Greece hands eurozone a fresh serving of uncertainty
New government will press EU to reopen terms of Greek bailout
Greece awoke this morning to a new era, after voters handed a historic victory to the far-left Syriza party.
What's clear — the new leadership has vowed to end years of crushing austerity measures.
What isn't is what that means for the future of the eurozone.
— Amanda Lang
He formed a coalition with the right-wing Independent Greeks party, which brings 13 seats to the power-sharing agreement.
One thing they do share is a mutual disdain for Greece's international bailout deal, and the tough austerity measures that come with it.

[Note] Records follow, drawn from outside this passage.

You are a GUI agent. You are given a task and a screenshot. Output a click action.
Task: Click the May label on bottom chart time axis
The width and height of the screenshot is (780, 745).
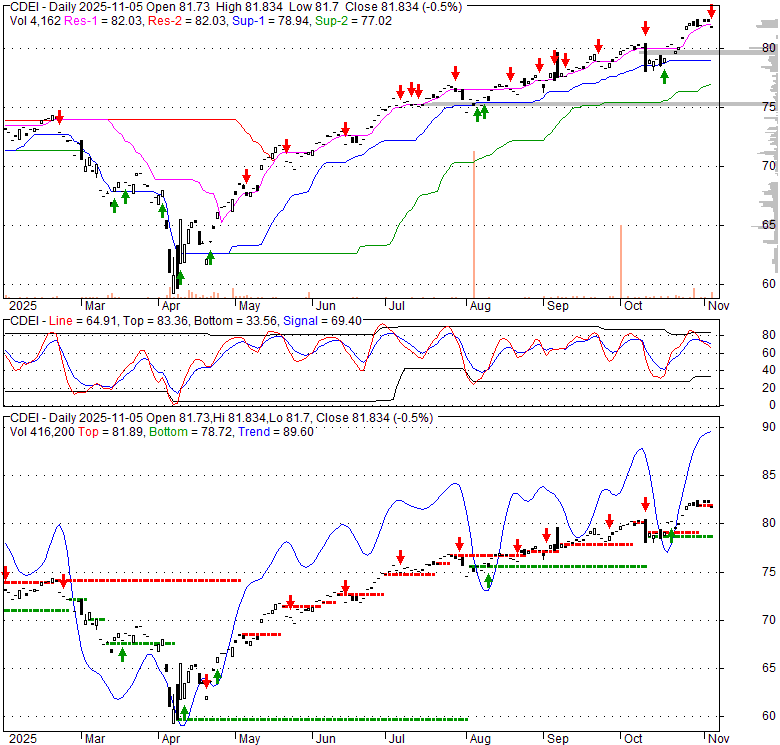coord(249,738)
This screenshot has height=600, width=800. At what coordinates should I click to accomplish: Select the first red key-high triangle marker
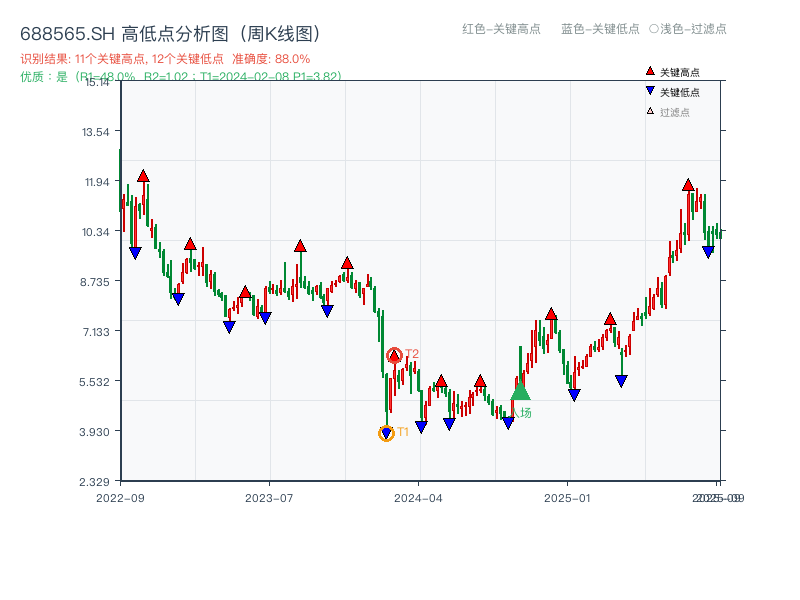(143, 177)
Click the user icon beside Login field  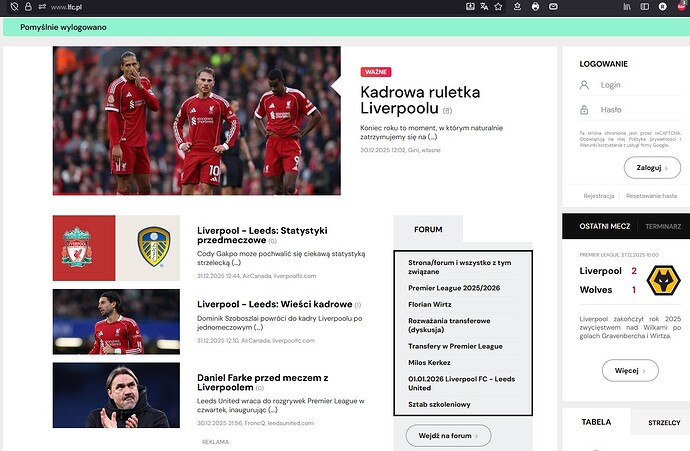pos(584,86)
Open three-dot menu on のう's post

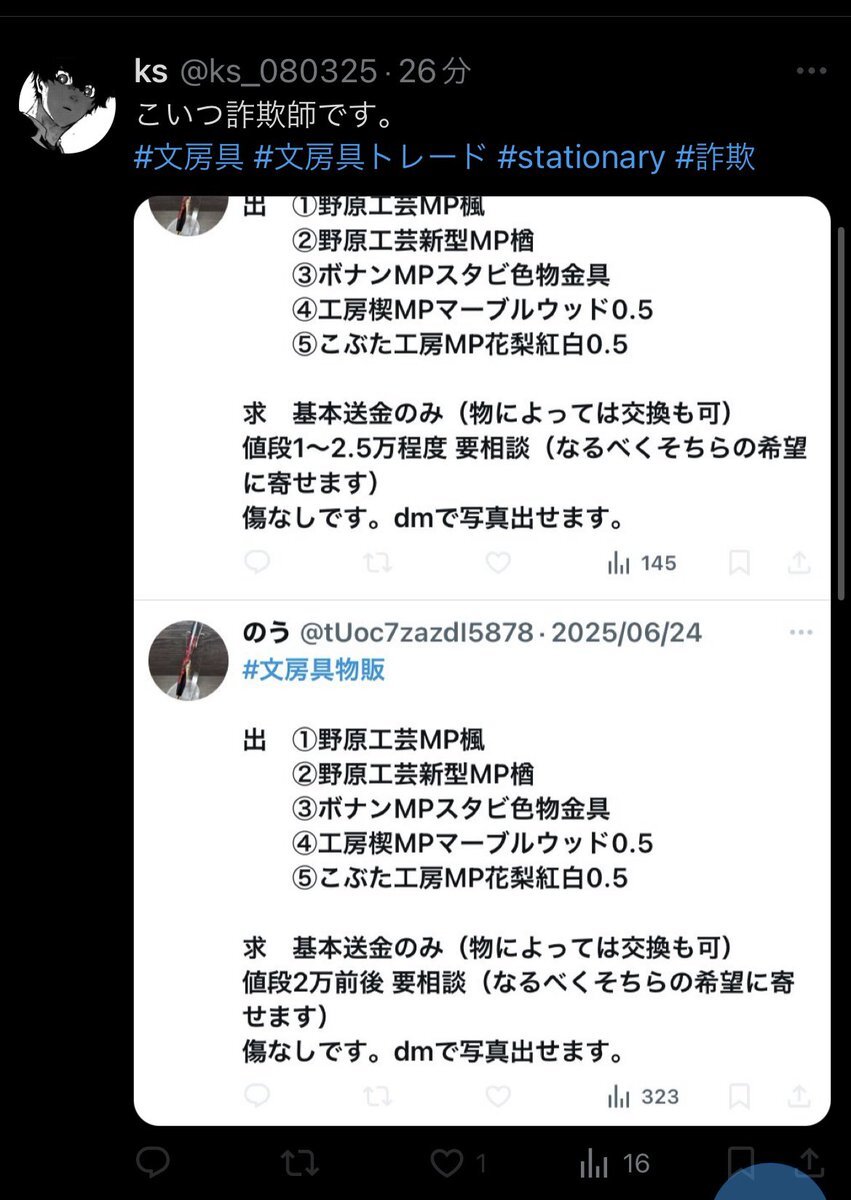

Over the last five years, international lenders have loaned Greece 240 billion euros ($336 billion Cdn).
In return, it agreed to impose deep cuts to public spending, jobs, wages and pensions, while also hiking taxes.

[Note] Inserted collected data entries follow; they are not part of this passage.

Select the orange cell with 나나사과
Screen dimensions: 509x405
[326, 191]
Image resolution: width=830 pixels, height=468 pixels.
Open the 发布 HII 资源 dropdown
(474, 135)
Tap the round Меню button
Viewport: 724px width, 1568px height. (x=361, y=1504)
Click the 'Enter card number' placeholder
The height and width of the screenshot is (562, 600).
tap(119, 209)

Now, the Syriza party wants to renegotiate those terms, saying the policies have created a "vicious circle."
Greece's share of debt to GDP has jumped from 127 per cent in 2009 to 176 per cent last year. Economic output is 25 per cent lower.

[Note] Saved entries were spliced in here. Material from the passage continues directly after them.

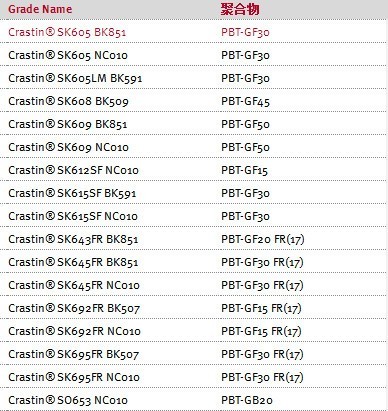The height and width of the screenshot is (411, 388).
Task: Click Crastin SK608 BK509 entry
Action: point(68,101)
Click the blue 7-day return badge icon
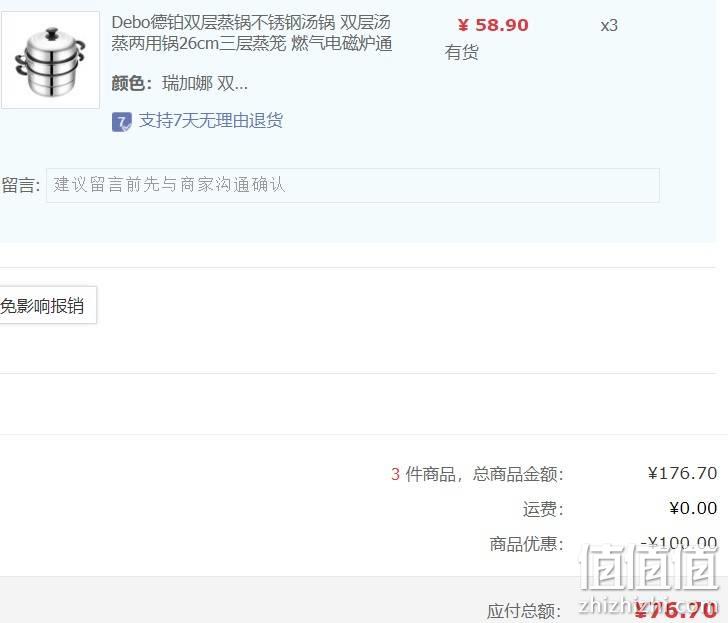The height and width of the screenshot is (623, 728). [x=121, y=122]
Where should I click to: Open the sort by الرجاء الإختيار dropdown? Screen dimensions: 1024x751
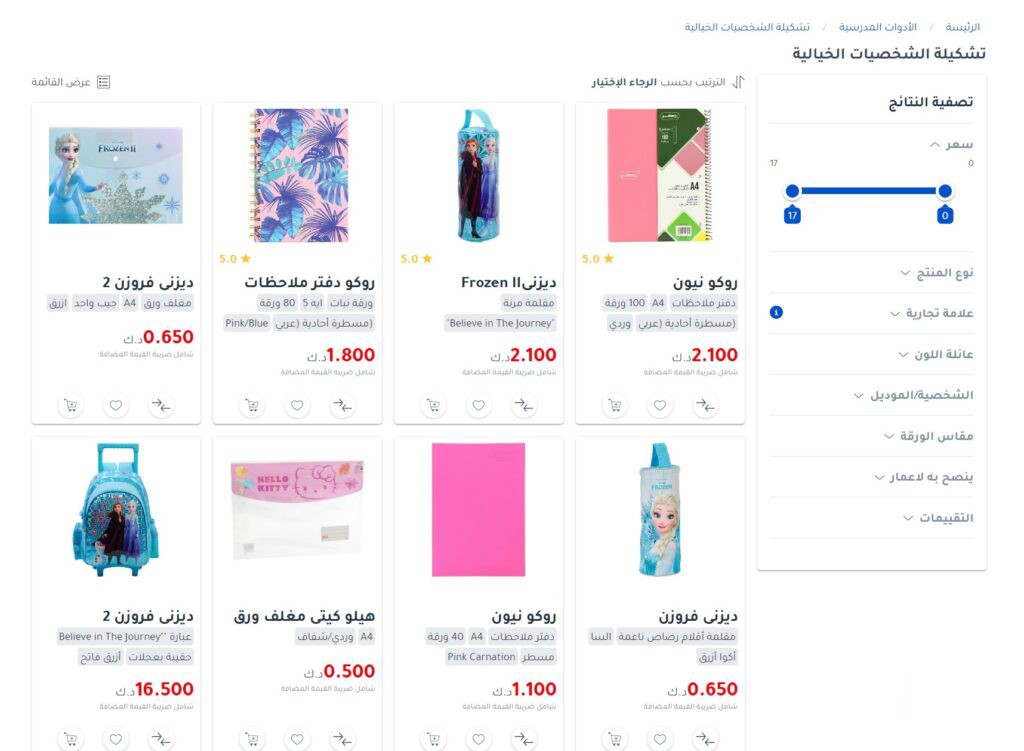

Unemployment is above 25 per cent. More than half of young people don't have a job. And average income is down at least 30 per cent.
Today Europe indicated it may give Greece more time to pay its debts, but would not consider debt forgiveness.
Financial markets largely shook off Sunday's vote.
Moving forward, though, investors will watch those bailout negotiations closely and nervously, as some fear they could force a Greek exit from the eurozone.